* **Problem to work on**
Pick out every line in the material below that contains the word "This", and copy each such line in full.

* **Extracted data**
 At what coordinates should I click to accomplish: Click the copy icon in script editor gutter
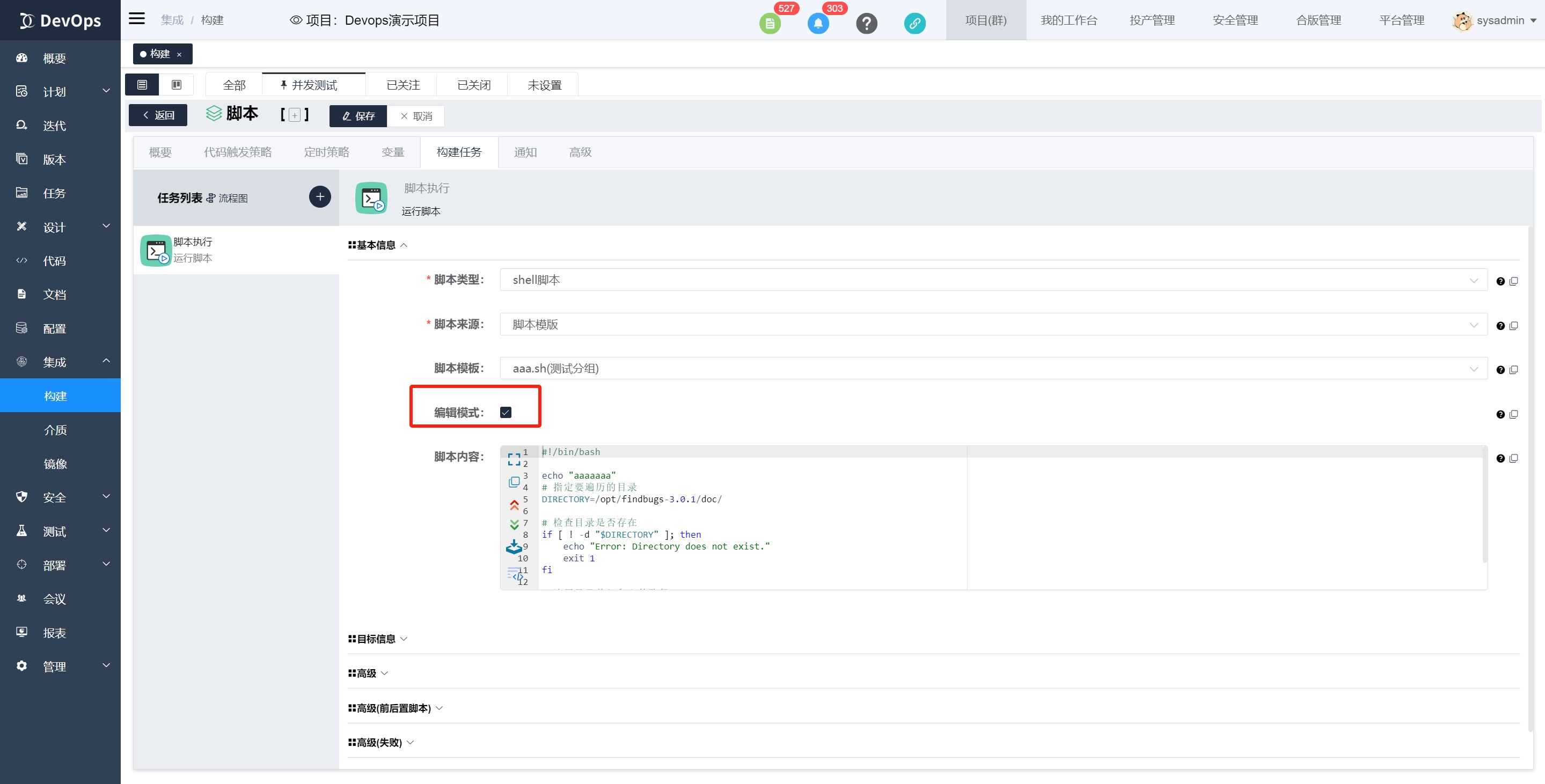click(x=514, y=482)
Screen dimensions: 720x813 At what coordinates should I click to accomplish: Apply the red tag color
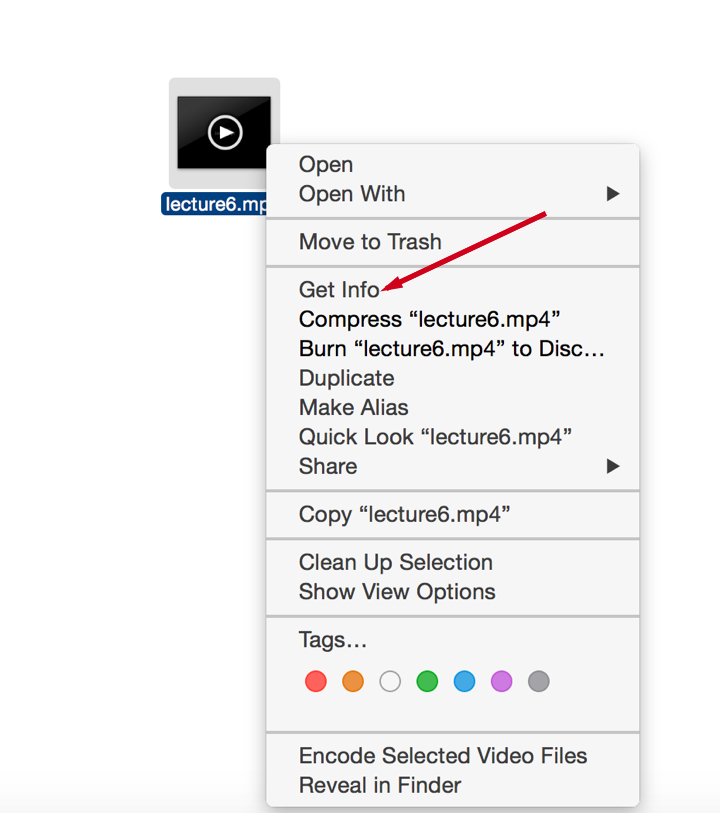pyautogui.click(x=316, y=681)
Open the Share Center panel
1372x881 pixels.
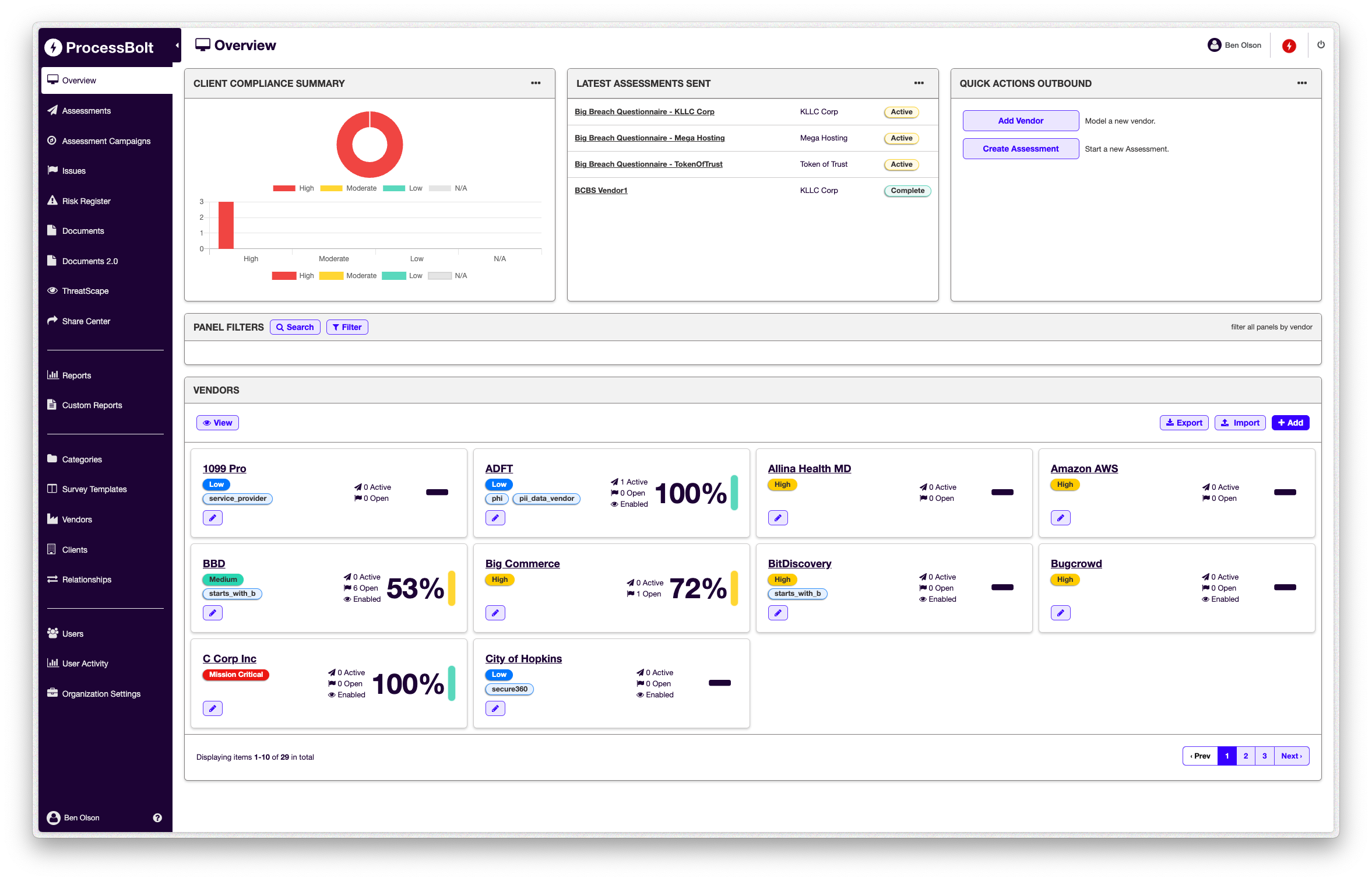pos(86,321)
...
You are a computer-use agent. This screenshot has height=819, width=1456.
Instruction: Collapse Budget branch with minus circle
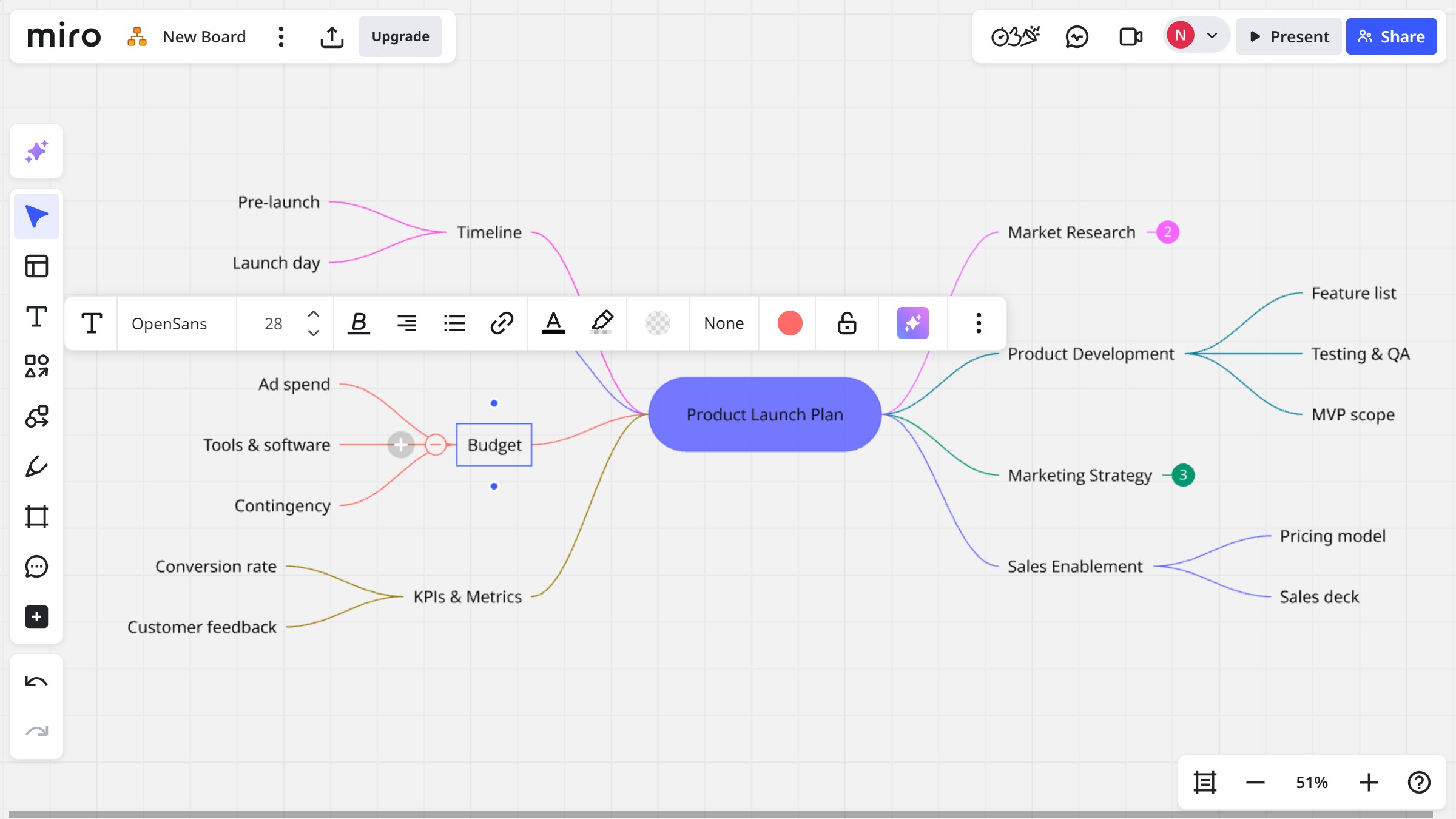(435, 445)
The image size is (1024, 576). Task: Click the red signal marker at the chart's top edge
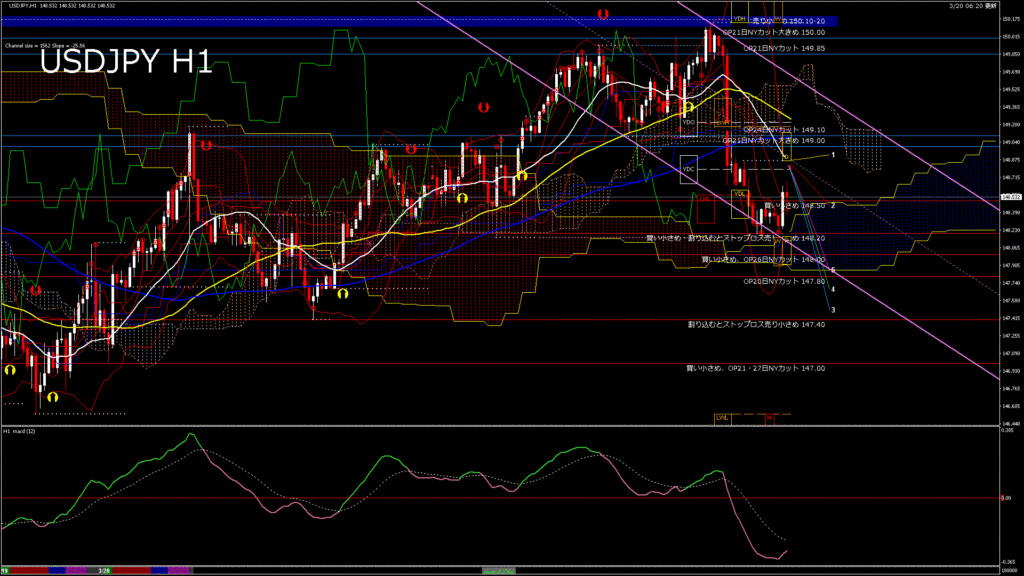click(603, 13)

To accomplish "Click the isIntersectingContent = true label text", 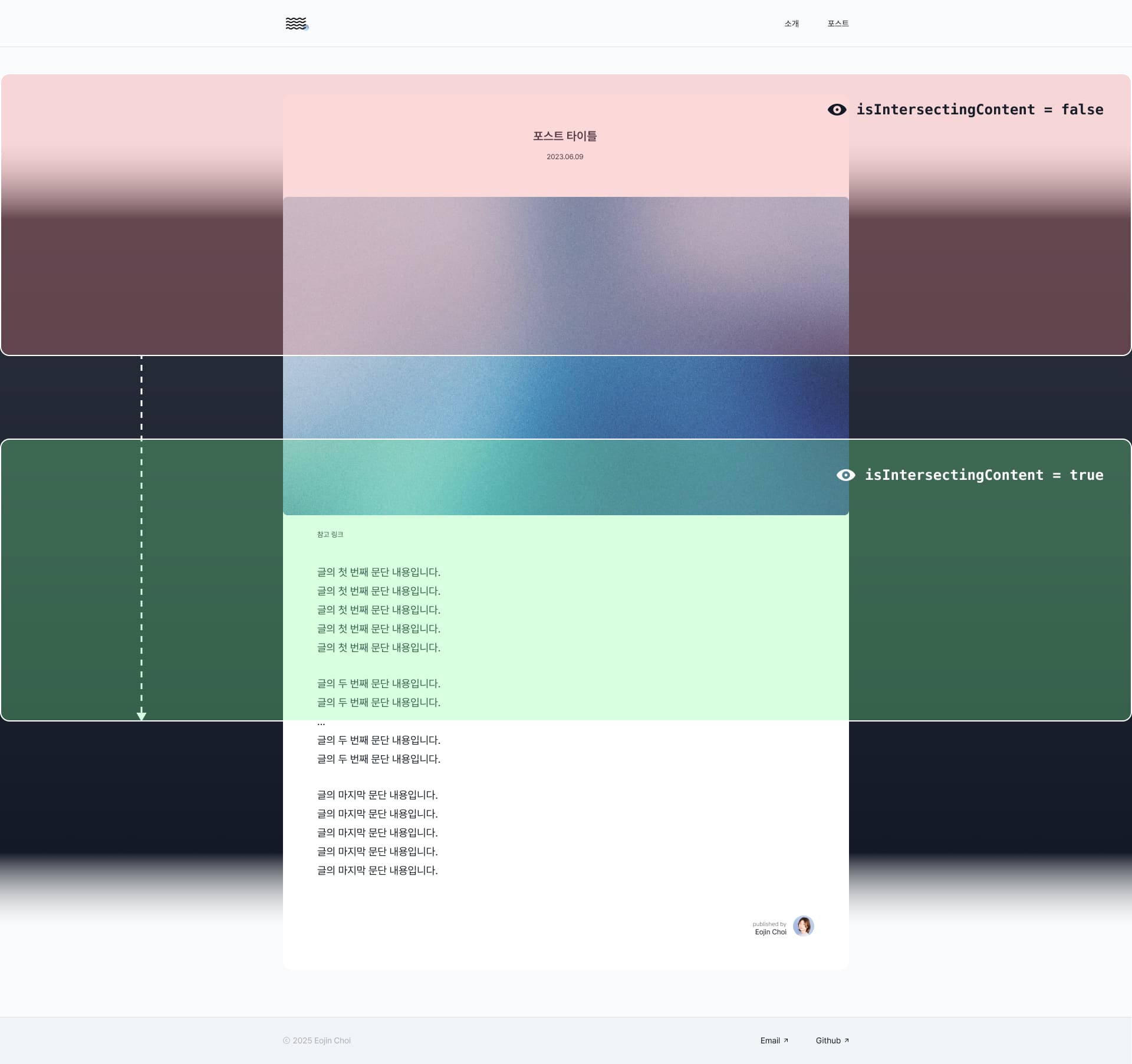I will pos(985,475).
==
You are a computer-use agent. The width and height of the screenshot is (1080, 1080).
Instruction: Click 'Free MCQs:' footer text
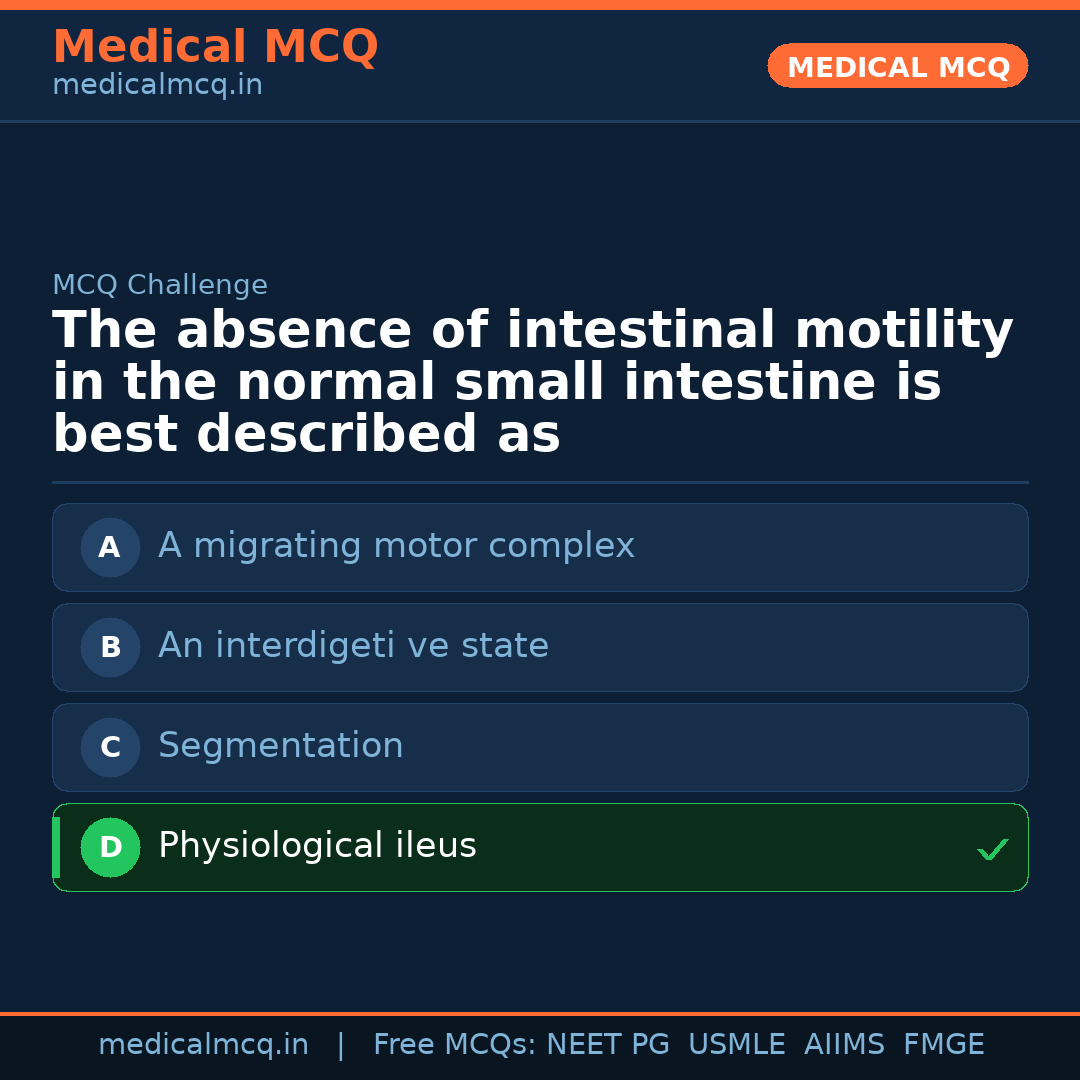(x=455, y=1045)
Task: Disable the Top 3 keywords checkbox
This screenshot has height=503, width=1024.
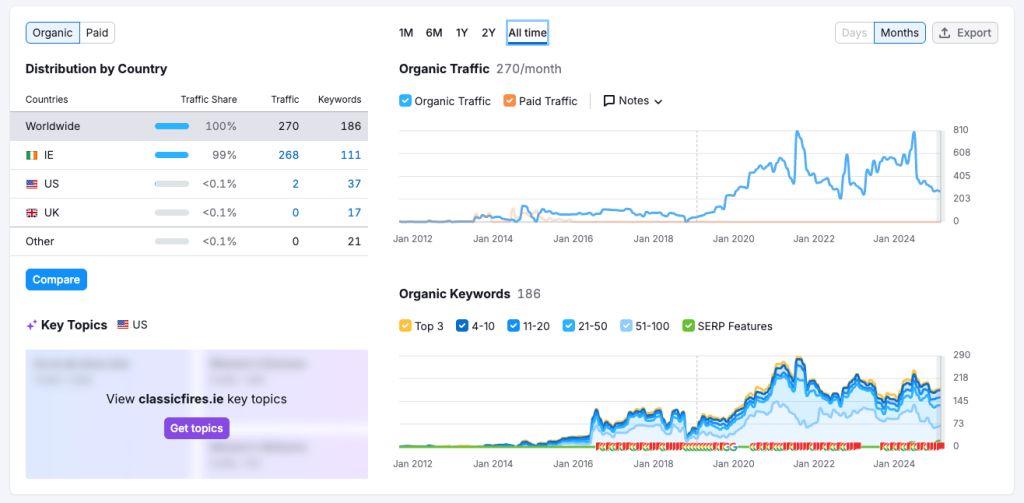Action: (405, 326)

* **Exercise solution**
You are a computer-use agent. This screenshot has height=819, width=1456.
This screenshot has height=503, width=1024.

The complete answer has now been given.